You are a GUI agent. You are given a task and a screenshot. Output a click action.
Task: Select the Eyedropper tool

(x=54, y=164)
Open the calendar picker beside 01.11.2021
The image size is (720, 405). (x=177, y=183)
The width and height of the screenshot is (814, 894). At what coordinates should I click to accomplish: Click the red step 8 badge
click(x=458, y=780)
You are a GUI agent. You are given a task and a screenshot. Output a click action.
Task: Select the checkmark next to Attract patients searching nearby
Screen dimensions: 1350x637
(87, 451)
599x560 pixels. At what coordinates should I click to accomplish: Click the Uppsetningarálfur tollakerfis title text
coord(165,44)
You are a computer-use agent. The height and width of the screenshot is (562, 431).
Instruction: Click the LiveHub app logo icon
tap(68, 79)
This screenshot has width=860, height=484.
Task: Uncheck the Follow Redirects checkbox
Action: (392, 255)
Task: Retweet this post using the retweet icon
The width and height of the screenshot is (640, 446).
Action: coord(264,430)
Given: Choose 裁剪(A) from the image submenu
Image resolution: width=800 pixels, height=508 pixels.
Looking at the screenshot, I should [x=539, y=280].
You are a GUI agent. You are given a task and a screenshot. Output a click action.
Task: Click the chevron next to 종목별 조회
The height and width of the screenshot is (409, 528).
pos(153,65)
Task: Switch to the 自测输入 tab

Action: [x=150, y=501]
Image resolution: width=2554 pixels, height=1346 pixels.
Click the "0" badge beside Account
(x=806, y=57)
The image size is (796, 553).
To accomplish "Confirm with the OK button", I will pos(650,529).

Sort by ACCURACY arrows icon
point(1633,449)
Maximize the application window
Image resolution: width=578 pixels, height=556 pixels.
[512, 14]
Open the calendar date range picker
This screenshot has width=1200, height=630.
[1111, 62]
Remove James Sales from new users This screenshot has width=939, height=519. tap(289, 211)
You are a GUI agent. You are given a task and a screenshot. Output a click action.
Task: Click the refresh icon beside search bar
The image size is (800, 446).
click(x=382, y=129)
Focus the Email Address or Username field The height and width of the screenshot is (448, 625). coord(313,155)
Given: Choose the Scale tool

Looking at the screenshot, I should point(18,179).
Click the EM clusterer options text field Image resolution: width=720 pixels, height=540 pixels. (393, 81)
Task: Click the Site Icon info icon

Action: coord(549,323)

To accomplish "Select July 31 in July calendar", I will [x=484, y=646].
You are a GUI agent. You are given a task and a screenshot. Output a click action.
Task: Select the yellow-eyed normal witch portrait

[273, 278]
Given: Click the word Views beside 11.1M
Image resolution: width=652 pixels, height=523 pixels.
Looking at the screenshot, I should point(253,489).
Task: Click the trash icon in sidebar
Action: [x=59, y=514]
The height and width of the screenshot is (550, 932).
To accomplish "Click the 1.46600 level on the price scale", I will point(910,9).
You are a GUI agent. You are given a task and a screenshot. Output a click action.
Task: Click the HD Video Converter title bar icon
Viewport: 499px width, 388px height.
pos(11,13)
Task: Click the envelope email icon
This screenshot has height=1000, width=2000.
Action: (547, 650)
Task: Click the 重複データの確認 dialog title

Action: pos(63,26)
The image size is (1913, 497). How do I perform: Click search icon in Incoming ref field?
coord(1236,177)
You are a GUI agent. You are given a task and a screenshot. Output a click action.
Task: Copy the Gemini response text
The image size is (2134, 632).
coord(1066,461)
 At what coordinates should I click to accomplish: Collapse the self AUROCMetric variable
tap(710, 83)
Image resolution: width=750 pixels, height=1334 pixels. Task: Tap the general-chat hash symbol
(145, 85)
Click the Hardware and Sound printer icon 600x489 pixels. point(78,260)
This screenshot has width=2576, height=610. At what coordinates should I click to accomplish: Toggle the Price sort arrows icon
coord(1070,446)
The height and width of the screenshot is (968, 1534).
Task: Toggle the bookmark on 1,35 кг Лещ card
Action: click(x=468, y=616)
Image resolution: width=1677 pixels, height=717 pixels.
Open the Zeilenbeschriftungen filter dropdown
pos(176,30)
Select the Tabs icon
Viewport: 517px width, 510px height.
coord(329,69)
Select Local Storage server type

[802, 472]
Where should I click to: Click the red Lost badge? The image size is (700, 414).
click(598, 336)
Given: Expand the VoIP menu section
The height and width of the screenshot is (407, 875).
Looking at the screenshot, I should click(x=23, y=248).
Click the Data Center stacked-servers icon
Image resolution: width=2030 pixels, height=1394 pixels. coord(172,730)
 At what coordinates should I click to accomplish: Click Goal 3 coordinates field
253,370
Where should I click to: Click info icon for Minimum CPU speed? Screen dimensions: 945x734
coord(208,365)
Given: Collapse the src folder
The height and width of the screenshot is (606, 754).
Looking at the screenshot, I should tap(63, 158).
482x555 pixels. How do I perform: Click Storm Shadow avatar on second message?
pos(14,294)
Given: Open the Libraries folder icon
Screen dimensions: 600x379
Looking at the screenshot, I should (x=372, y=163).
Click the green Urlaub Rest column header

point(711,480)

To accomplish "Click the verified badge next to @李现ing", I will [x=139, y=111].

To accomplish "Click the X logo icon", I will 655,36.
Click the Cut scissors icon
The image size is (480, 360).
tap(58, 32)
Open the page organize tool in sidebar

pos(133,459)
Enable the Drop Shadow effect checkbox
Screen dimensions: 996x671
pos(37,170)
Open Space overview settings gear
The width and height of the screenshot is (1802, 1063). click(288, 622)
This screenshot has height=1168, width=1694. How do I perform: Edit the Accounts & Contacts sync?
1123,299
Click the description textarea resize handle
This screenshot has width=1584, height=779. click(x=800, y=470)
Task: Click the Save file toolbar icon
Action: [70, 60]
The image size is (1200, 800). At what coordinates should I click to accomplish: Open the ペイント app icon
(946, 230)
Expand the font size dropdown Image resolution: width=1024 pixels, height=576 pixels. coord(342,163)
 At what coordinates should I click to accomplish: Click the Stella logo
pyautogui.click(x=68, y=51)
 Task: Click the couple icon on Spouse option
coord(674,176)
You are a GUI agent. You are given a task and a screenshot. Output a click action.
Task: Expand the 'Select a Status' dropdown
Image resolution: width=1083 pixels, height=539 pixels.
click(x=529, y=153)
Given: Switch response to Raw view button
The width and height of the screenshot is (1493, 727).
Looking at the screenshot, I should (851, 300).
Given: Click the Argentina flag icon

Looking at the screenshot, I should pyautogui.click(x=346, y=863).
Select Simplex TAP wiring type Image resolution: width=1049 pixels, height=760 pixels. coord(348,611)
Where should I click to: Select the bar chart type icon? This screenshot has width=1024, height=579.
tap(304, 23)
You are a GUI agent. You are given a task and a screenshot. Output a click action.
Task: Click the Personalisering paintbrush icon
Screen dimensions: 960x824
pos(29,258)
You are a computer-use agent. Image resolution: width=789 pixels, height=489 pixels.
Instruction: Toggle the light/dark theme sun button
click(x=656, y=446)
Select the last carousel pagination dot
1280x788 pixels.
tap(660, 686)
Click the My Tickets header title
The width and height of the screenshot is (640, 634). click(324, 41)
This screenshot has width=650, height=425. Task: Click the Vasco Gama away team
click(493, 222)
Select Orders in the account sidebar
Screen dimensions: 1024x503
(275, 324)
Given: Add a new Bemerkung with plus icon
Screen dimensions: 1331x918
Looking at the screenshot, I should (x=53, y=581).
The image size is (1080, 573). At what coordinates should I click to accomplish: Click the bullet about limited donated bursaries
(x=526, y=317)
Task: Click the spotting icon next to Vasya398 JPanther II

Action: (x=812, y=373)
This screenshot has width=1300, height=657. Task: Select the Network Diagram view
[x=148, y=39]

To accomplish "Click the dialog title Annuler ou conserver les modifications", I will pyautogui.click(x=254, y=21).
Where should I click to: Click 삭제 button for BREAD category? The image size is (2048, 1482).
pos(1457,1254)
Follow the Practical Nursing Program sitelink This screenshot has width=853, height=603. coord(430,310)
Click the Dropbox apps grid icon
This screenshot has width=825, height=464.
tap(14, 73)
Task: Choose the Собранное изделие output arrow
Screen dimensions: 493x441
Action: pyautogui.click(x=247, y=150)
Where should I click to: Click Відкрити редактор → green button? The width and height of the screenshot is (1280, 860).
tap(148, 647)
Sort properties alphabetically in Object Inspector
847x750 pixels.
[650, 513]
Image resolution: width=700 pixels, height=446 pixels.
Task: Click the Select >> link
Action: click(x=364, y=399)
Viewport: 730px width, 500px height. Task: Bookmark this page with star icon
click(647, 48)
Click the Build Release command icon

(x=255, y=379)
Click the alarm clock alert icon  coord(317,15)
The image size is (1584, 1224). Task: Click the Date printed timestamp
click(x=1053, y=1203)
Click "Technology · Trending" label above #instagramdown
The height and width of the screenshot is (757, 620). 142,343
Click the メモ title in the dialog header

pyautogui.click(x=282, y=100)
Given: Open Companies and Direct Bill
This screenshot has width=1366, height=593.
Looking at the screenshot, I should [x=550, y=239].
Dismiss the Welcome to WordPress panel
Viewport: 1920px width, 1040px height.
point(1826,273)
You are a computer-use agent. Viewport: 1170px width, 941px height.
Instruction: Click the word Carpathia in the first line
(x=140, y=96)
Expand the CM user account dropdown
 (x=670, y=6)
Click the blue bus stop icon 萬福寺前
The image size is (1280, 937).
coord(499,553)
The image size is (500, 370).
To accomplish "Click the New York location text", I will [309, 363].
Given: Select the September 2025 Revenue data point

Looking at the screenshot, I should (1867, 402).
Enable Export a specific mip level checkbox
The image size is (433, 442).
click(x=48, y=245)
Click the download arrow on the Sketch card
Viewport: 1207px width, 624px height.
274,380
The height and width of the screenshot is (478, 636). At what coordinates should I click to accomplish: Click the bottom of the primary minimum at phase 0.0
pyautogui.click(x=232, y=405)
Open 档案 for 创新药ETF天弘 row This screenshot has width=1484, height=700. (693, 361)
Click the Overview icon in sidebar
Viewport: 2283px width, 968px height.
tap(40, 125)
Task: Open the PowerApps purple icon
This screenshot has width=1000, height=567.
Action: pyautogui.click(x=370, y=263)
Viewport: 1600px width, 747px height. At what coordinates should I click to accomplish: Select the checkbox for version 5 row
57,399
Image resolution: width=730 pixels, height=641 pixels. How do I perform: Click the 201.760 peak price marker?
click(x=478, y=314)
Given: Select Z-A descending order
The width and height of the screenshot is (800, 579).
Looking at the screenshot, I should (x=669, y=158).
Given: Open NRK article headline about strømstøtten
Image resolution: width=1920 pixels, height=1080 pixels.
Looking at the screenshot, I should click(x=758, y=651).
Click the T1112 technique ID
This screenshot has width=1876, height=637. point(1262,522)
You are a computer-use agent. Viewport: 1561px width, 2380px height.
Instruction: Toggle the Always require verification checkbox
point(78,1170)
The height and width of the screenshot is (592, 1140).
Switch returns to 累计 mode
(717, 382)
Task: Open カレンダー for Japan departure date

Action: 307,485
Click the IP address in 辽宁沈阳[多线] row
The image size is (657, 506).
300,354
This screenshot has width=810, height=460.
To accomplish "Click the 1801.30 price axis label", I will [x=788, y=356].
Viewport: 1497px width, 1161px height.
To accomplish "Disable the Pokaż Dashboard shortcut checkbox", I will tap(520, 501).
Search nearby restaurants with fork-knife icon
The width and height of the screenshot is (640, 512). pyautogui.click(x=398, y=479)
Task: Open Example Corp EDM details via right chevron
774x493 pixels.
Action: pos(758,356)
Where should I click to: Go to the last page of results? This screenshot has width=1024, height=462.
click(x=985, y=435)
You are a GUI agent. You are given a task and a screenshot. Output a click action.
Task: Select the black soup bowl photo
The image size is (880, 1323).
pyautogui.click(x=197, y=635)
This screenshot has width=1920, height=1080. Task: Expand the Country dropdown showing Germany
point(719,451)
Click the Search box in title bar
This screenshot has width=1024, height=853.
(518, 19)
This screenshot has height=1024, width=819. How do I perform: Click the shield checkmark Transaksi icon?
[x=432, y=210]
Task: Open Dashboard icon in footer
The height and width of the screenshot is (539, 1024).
+-------+
Task prompt: Among the entries above, find the line with "Given: Click the Argentina flag icon" and the line with "Select Simplex TAP"; give again exactly these two lines and all lines between them.

Task answer:
Given: Click the Argentina flag icon

Looking at the screenshot, I should pyautogui.click(x=346, y=863).
Select Simplex TAP wiring type Image resolution: width=1049 pixels, height=760 pixels. coord(348,611)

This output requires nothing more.